■ Task directions ■
Begin at the line below that contains "The height and width of the screenshot is (607, 1080).". Repeat it and all remaining lines of the records exactly.

■ Given data ■
-----

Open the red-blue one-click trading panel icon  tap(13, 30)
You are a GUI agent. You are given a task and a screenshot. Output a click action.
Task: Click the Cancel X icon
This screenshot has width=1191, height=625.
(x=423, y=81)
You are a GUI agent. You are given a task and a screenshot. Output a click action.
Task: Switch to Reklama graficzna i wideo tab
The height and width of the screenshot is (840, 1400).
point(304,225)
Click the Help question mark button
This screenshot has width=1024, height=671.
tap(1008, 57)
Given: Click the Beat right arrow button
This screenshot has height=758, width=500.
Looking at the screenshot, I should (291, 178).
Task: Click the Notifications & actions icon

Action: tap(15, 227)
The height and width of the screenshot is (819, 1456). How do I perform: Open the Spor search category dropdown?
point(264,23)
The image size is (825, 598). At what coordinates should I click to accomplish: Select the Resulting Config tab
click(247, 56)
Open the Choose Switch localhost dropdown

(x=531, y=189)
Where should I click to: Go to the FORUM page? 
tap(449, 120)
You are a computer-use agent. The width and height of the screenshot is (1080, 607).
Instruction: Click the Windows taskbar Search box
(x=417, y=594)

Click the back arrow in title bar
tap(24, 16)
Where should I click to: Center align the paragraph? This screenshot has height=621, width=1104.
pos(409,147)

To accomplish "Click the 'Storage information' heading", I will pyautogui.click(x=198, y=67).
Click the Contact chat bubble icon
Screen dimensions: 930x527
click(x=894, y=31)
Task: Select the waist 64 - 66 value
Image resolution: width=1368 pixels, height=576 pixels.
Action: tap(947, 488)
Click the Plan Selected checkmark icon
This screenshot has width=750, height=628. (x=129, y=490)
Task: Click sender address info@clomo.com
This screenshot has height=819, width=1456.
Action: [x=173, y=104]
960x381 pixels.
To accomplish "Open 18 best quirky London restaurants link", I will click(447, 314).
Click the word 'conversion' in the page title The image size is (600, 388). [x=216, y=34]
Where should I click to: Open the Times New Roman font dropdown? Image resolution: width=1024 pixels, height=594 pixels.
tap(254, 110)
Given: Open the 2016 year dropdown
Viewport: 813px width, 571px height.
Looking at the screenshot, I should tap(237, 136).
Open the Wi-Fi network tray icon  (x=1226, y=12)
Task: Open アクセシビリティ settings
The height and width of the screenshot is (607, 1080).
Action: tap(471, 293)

-----

■ Response to the exercise ■
The height and width of the screenshot is (607, 1080).
Action: tap(471, 293)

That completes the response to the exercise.